Print nothing beyond the line with "Task: Close the Front and Center window": every line from the beginning of the data up to it, that line included, and no pictures.
═══ Records for the task
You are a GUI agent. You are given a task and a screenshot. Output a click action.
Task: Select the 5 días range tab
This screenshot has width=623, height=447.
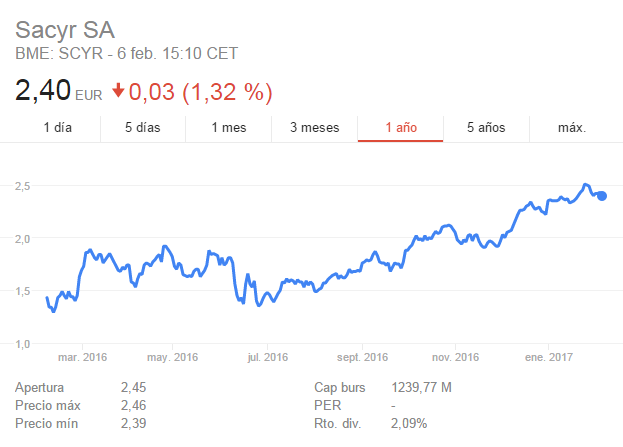pyautogui.click(x=142, y=128)
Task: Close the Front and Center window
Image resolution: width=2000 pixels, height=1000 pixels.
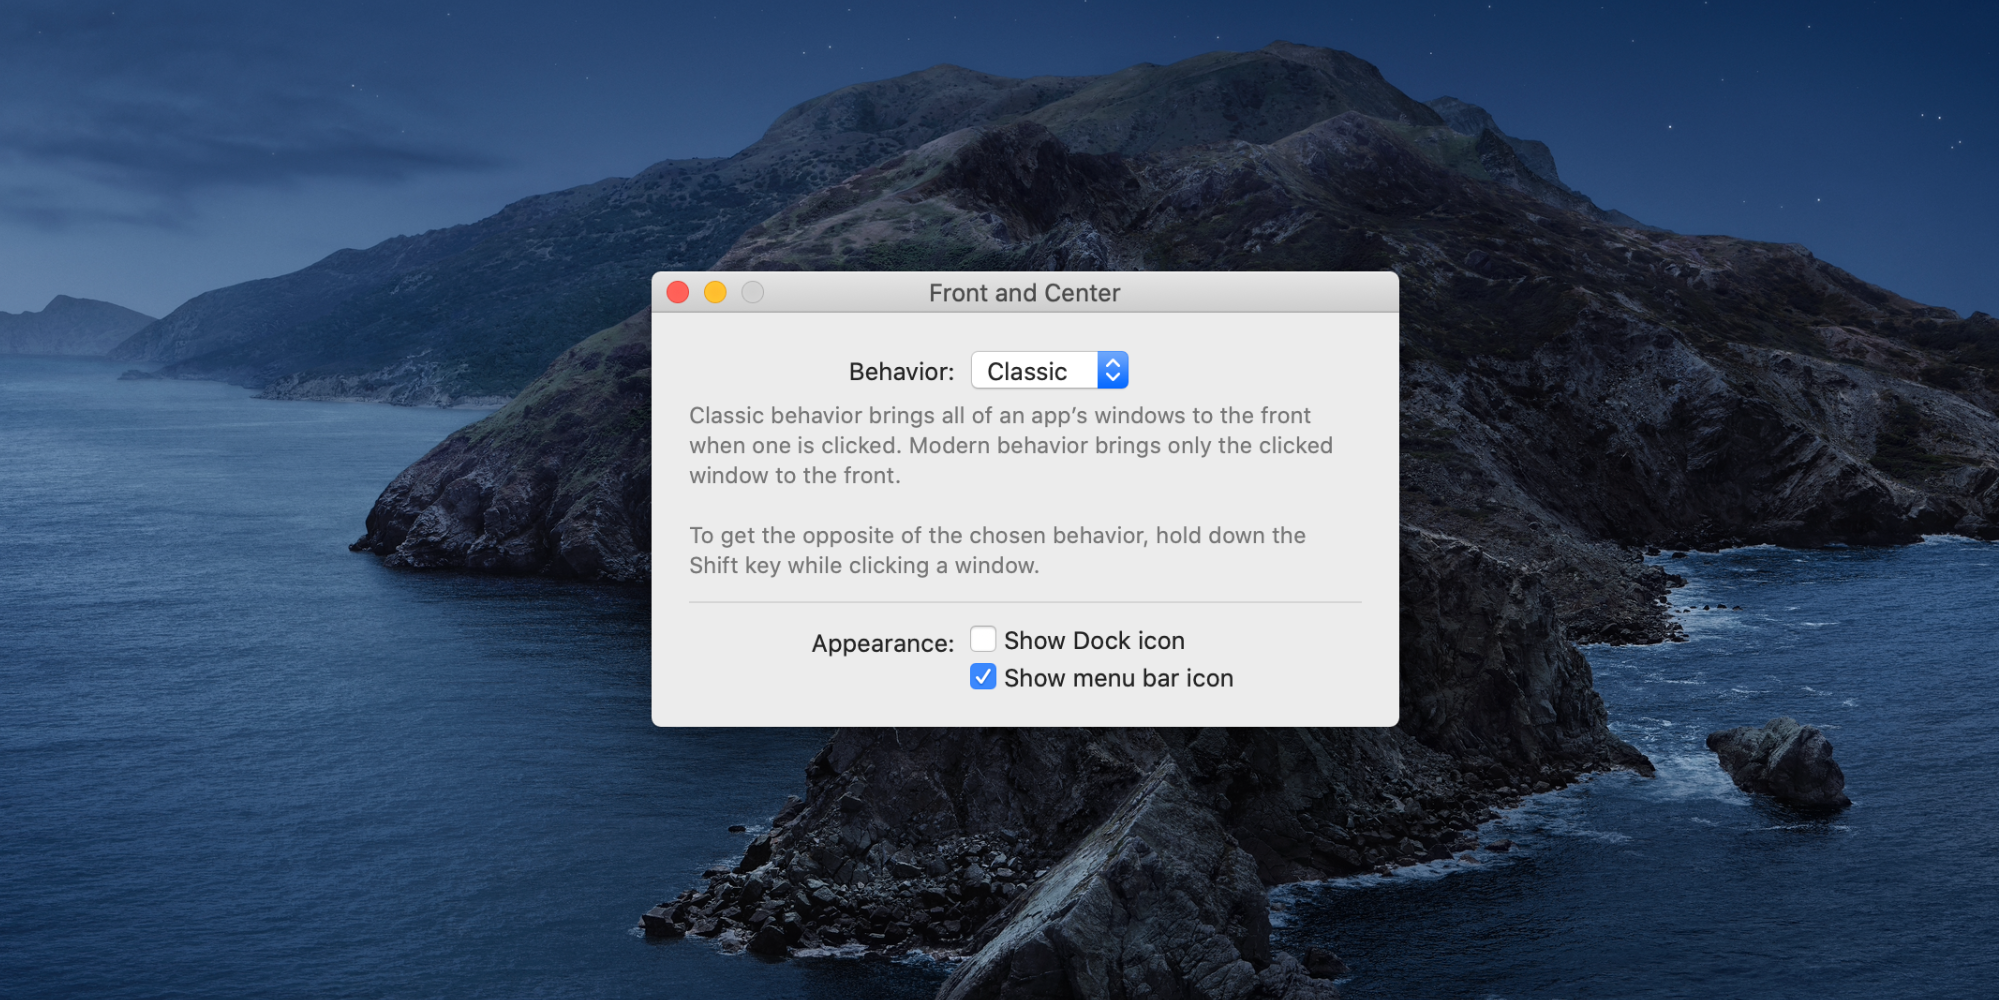Action: (678, 292)
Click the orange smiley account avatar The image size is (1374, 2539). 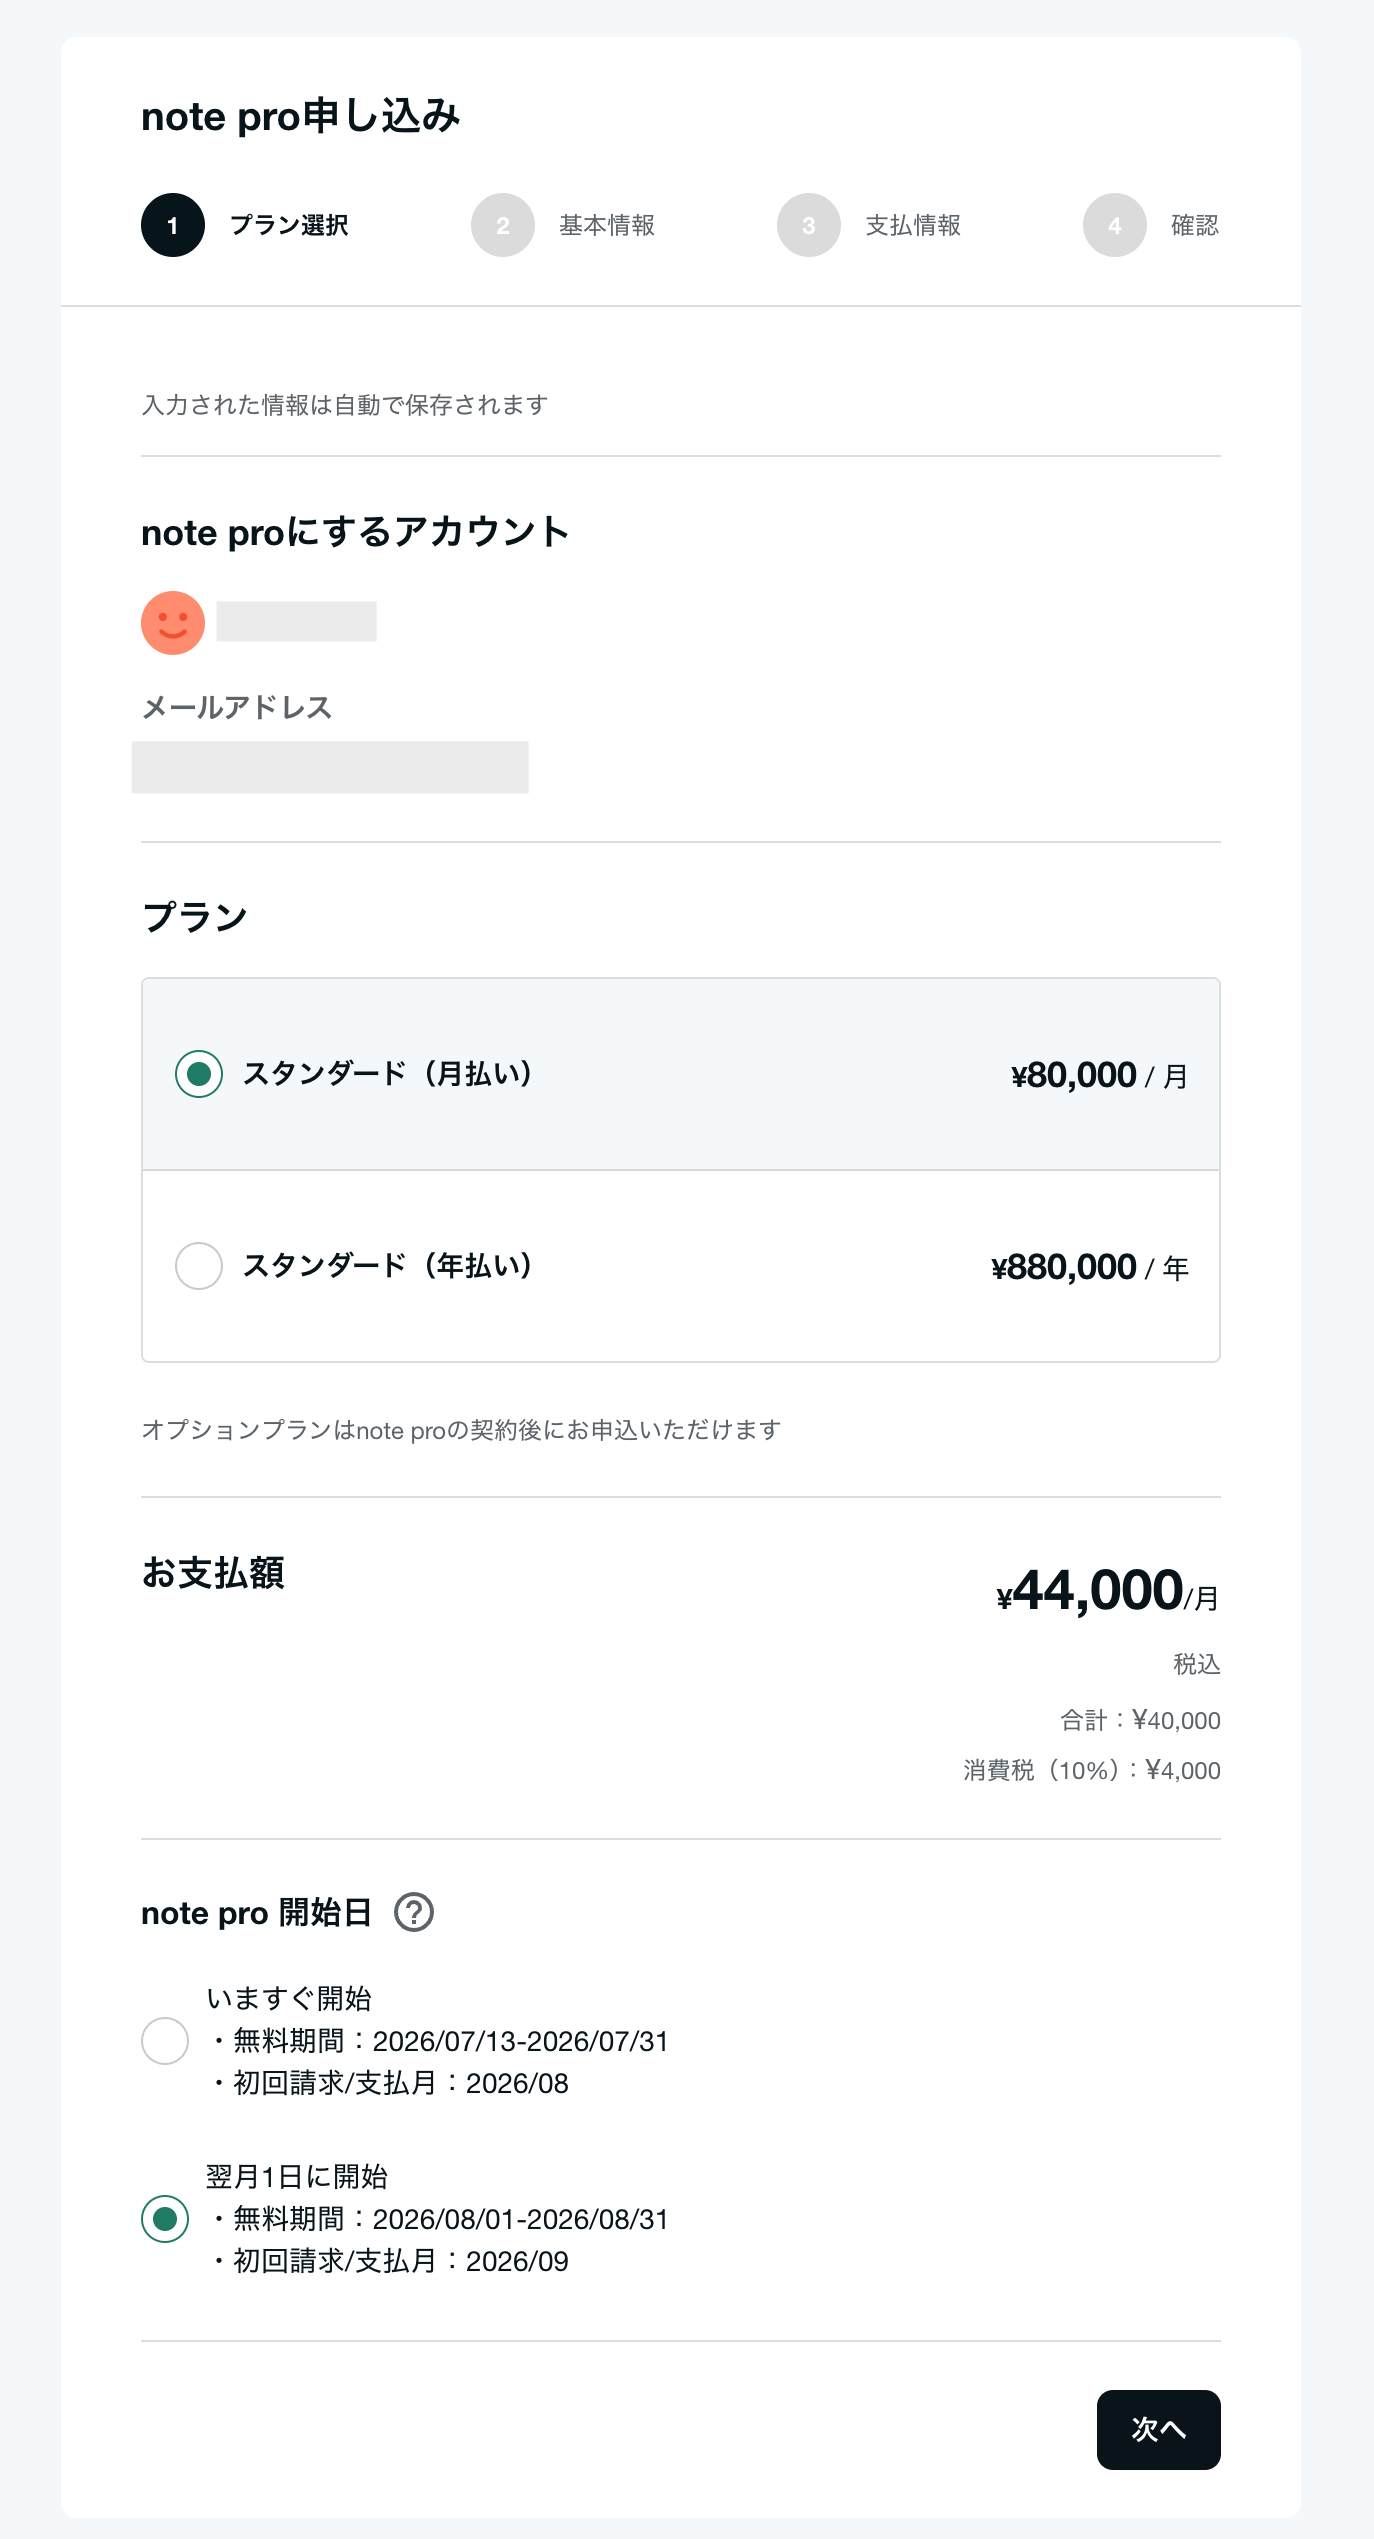coord(173,623)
══════
### Result
You are a GUI agent. You are given a task and a screenshot. Output a click action.
Task: Select the 5 días range tab
This screenshot has width=623, height=447.
pyautogui.click(x=142, y=128)
Task: Close the Front and Center window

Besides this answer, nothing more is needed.